EXERCISE DETAILS:
Write out the entries below exactly. End with the line that contains "View the 19 replies on first post".

LISTED ENTRIES:
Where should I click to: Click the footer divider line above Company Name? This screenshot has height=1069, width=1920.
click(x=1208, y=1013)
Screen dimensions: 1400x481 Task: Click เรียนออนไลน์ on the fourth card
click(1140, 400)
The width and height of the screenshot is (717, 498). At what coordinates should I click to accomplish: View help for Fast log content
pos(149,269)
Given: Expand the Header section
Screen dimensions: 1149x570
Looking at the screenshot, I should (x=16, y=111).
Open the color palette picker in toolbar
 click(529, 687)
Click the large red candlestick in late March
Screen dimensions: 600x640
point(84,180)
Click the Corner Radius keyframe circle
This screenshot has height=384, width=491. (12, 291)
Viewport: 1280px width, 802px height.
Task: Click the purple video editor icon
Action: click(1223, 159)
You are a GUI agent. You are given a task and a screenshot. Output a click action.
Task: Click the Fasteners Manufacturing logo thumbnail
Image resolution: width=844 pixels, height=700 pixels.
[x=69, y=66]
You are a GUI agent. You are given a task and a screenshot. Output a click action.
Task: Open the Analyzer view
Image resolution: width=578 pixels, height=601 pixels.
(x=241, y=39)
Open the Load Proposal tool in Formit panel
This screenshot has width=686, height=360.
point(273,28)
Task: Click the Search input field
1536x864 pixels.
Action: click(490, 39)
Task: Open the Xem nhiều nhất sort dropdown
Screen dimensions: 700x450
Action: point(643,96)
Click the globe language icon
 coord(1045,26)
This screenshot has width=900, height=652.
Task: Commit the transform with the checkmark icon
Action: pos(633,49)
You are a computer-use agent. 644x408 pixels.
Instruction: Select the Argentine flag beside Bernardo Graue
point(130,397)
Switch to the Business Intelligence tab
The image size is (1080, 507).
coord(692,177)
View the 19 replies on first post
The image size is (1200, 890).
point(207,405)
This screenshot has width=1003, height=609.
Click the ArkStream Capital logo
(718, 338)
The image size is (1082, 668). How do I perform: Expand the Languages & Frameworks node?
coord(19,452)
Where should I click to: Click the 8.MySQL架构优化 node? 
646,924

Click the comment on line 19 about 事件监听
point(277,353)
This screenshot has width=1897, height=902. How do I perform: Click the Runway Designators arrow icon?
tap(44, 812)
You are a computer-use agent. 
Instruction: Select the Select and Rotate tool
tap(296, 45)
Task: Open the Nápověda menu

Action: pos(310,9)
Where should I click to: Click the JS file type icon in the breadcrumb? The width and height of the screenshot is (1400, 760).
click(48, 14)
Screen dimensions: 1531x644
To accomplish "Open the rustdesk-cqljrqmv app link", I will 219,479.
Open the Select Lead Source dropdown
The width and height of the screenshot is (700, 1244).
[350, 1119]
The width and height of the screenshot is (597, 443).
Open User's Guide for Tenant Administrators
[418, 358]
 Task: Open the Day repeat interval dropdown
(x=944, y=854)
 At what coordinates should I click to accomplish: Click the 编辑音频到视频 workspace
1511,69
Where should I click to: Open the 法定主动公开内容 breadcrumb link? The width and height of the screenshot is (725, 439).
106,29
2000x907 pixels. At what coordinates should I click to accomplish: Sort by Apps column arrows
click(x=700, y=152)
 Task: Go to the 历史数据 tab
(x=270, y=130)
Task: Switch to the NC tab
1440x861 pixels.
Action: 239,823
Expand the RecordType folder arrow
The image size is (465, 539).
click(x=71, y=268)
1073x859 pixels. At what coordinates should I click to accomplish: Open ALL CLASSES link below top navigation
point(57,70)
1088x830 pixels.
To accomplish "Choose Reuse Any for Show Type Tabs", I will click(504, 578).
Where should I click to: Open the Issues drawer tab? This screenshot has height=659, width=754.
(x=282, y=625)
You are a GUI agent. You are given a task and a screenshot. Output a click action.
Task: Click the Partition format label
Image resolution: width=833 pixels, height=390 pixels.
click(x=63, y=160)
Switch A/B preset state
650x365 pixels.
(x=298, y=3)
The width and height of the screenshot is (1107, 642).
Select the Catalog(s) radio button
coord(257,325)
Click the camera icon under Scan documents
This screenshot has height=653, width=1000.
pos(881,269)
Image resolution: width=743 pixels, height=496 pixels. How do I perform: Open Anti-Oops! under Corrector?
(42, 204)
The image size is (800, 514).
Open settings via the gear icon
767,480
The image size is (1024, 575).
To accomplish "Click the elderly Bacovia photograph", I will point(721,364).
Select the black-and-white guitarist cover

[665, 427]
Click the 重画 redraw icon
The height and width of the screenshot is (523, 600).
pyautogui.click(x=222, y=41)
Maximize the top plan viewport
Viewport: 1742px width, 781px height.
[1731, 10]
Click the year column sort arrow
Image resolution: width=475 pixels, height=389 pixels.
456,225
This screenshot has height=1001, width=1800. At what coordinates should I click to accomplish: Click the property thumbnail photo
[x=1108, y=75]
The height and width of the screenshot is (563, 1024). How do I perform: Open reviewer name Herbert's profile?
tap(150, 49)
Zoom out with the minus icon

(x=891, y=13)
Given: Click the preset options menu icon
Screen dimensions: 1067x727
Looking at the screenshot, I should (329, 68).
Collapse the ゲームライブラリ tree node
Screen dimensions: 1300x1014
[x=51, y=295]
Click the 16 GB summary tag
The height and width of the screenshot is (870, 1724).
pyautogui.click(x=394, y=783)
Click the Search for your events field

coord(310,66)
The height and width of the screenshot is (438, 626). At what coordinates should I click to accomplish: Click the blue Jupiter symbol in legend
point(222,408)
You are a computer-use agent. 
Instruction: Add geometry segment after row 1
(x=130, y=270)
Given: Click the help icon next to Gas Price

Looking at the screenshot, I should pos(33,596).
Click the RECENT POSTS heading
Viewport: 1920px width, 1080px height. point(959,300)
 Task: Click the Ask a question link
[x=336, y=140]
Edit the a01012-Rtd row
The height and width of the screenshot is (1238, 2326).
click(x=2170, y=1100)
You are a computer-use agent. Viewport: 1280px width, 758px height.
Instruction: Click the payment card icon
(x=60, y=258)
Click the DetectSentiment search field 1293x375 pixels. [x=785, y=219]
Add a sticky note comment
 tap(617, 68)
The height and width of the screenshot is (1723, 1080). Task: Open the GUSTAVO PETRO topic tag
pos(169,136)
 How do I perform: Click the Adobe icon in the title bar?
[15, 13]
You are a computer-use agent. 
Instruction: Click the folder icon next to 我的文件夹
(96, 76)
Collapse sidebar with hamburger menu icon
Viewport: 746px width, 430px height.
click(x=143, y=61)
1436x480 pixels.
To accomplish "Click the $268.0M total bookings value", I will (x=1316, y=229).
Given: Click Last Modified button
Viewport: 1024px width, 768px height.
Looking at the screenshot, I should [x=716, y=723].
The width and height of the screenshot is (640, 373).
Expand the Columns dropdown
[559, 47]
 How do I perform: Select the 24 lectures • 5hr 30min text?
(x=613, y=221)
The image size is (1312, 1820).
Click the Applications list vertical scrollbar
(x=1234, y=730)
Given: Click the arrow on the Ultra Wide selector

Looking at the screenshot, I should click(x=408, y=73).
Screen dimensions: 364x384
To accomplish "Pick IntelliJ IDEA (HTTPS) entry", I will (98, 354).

RESULT OF THIS EXERCISE:
Where should I click to: Click the footer divider line above Company Name? This screenshot has height=1069, width=1920.
click(x=1208, y=1013)
Screen dimensions: 1400x481 Task: Click เรียนออนไลน์ on the fourth card
click(1140, 400)
The width and height of the screenshot is (717, 498). At what coordinates should I click to accomplish: View help for Fast log content
pos(149,269)
Given: Expand the Header section
Screen dimensions: 1149x570
Looking at the screenshot, I should (x=16, y=111).
Open the color palette picker in toolbar
 click(529, 687)
Click the large red candlestick in late March
Screen dimensions: 600x640
point(84,180)
Click the Corner Radius keyframe circle
This screenshot has height=384, width=491. (12, 291)
Viewport: 1280px width, 802px height.
Task: Click the purple video editor icon
Action: click(1223, 159)
You are a GUI agent. You are given a task and a screenshot. Output a click action.
Task: Click the Fasteners Manufacturing logo thumbnail
Image resolution: width=844 pixels, height=700 pixels.
[x=69, y=66]
You are a GUI agent. You are given a task and a screenshot. Output a click action.
Task: Open the Analyzer view
Image resolution: width=578 pixels, height=601 pixels.
(x=241, y=39)
Open the Load Proposal tool in Formit panel
This screenshot has width=686, height=360.
point(273,28)
Task: Click the Search input field
1536x864 pixels.
Action: click(490, 39)
Task: Open the Xem nhiều nhất sort dropdown
Screen dimensions: 700x450
Action: point(643,96)
Click the globe language icon
 coord(1045,26)
This screenshot has width=900, height=652.
Task: Commit the transform with the checkmark icon
Action: pos(633,49)
You are a computer-use agent. 644x408 pixels.
Instruction: Select the Argentine flag beside Bernardo Graue
point(130,397)
Switch to the Business Intelligence tab
The image size is (1080, 507).
coord(692,177)
View the 19 replies on first post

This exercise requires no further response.